Passive income comes in many forms. Each and everyone of them has it’s own risks, methods, and rewards.
One such method, one that most people will be familiar with is Dividends. Usually coming in the form of stocks that pay dividends. While many stocks pay a dividend yield of 2-10%, there are some that pay up to 18%.
With only a minimal investment, you can create a income stream that matches or exceeds many of the High Yield savings accounts that many personal finance blogs tout. Obviously, the risk is higher that your money will disappear.
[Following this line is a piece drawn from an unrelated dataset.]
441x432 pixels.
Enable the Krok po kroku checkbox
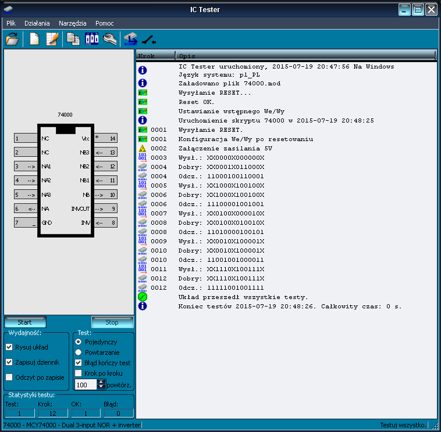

But it has also been shown that stocks that pay dividends are less likely to drastically change.
If you don’t need the income directly and simply want your money to go to work for you, consider a DRIP account. A DRIP account takes that passive income in the form of dividends and re-invests them in the stock. Each time you reinvest, you end up with more shares of the stock. More shares of the stock mean more dividends.
As an example, let’s say you purchase $1000 of a $20 stock. You have 50 shares of the stock. The stock pays a 5% yield. Each year, the company pays you $1 per share. That’s $50 the first time the dividend is paid. Reinvested, you would get 2.5 more shares. Next time the dividend is paid, you receive dividends on 52.5 shares. You receive $52.5 dollars in dividends. You’ll purchase 2.625 shares. And so on. You can see how it would quickly compound and build.
Of course, fluctuations in the price of the stock can drastically change how many shares you buy at each reinvestment. But, over the long term, you’re also taking advantage of dollar cost averaging. Some times you’ll buy lower, and others you’ll buy higher. Overall, it averages out to a median price.
Whether you participate in a DRIP or not, you can see how investing in dividend paying stocks can create passive income. If you keep the stock for the long term, it really has little to no maintenance.
disclaimer:When investing in stock it is important to remember that there are risks associated with that investment. Research any stock before purchasing. I’m not a professional, you should consult one before investing in anything.